*Texte cité:*
□ □ □ □ □

Date de début de publication du BOI : 30/10/1999
Identifiant juridique : 12C251
Références du document :  12C251

SECTION 1 L'ORDRE

  II. Convocation des créanciers inscrits

20.Le juge-commissaire, dans les huit jours de sa nomination, ou le juge aux ordres, dans les trois jours de la réquisition, doit convoquer les créanciers inscrits,

Tous les créanciers inscrits doivent être convoqués. En effet, leur consentement unanime est exigé pour le règlement amiable.

Les créanciers chirographaires du saisi ou du vendeur n'ont pas à être convoqués.

En cas d'omission des créanciers inscrits, il convient de distinguer :

- si l'omission est imputable au conservateur des hypothèques, la procédure d'ordre est régulière mais la responsabilité civile du conservateur peut être engagée (art. 2198 du Code civil) ;

- si l'omission est imputable à l'avocat poursuivant ou au greffier, le créancier omis peut demander la nullité de l'ordre par la voie de la tierce opposition.

La convocation est faite par lettre recommandée avec avis de réception expédiée par le greffier et adressée tant aux domiciles élus par les créanciers dans leurs inscriptions qu'à leur domicile réel en France. Elles indiquent l'immeuble sur lequel l'ordre est ouvert, la somme à distribuer, les noms du saisi (ou vendeur) et de l'adjudicataire (ou l'acquéreur) la date, le lieu et l'objet de la réunion. Les frais de convocation sont avancés par celui qui requiert l'ordre.

La partie saisie (ou le vendeur) et l'adjudicataire (ou l'acquéreur) sont également convoqués.

Le délai pour comparaître est de dix jours au moins entre la date de la convocation et le jour de la réunion (art 751, 4e al. du cpc).

  III. Réunion des créanciers

21.L'obligation de comparaître en personne ou dûment représenté, à la réunion d'ordre amiable s'impose à tout créancier convoqué, même si son inscription n'est pas susceptible d'arriver en rang utile.

□ □ □ □ □

*Données brutes:*
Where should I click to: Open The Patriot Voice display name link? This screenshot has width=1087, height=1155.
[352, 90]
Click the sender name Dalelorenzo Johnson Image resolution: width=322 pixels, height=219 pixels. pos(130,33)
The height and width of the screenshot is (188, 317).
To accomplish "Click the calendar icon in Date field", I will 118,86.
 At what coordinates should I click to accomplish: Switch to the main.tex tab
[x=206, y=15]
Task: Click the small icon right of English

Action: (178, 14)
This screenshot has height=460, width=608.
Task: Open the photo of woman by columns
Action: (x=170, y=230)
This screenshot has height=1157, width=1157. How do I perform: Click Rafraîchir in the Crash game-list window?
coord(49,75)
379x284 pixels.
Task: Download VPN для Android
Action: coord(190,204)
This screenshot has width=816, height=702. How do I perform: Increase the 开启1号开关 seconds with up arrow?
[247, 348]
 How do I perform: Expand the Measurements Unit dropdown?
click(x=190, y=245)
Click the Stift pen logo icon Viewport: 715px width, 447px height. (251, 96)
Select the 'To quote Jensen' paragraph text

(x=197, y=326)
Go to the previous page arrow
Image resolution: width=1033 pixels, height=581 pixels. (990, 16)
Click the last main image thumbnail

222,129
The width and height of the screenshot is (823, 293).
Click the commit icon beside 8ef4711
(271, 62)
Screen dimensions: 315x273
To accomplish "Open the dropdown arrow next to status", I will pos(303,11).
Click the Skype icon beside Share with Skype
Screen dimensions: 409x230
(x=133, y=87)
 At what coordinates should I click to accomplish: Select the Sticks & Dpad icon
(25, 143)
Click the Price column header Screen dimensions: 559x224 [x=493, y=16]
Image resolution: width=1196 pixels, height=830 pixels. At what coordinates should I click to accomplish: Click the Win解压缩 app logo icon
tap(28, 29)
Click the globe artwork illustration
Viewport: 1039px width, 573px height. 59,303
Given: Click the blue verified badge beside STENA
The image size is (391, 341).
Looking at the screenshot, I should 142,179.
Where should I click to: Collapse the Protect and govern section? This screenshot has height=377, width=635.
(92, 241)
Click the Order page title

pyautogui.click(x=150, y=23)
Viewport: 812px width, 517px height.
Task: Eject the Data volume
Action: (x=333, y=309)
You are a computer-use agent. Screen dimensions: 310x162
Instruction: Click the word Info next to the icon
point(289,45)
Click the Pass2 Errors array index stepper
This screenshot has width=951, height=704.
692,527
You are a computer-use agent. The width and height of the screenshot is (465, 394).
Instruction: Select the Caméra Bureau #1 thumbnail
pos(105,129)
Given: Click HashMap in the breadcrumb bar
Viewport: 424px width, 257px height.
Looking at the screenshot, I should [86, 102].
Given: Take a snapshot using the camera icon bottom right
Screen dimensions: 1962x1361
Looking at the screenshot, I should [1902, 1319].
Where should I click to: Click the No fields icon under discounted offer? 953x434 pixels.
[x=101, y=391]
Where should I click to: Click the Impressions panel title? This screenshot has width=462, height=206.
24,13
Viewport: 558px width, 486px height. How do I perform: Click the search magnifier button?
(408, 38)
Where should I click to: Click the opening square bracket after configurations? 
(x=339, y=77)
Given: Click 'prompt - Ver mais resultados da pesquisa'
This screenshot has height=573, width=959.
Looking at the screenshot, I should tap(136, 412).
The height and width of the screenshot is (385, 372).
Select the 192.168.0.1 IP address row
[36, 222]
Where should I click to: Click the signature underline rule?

□ □ □ □ □

*Tâches à réaliser:*
• A. Selon le texte sur la procédure d'ordre, quel délai minimal faut-il respecter entre la date de la convocation et le jour de la réunion ?
• B. Reprenez le texte sur la procédure d'ordre après sa dernière phrase.

*Réponses finales:*
• A. Dix jours au moins.

• B.
Le Trésor ne saurait se soustraire à cette obligation.

Il a d'ailleurs été jugé que le fait pour un créancier de ne pas de présenter à une réunion d'ordre amiable et de ne pas donner de raison à son absence, alors qu'il était établi qu'il avait été touché par la convocation, équivalait à un refus de consentement à l'ordre amiable. Or, bien que cette opinion soit discutée, il a été jugé également que le refus sans motif valable par un créancier qui ne pouvait prétendre venir en ordre utile, de consentir à un règlement amiable, l'exposait à supporter à titre de dommages-intérêts, les frais de la procédure que son refus injustifié avait nécessités.

22.Cette règle souffre toutefois une exception : il est admis que les créanciers qui ont été déjà désintéressés peuvent le faire savoir par lettre, au juge ou au greffe. Cette lettre équivaut alors à un accord pour ordre amiable.

23.Les créanciers convoqués doivent en principe comparaître en personne. Ils ne peuvent pas se borner à faire connaître leurs prétentions par lettre au juge aux ordres (TGI VIENNE, 11 mars 1965, Gaz Pal. 1965, somm. p. 192).

24.Toutefois, ils peuvent se faire représenter par un mandataire de leur choix qui doit alors être muni d'une procuration spéciale. Il a été jugé que la procuration dont le mandataire est tenu de justifier peut être donnée dans la forme sous-seing privé (CA AIX, 13 mars 1860, DP 1860. 2. p. 165).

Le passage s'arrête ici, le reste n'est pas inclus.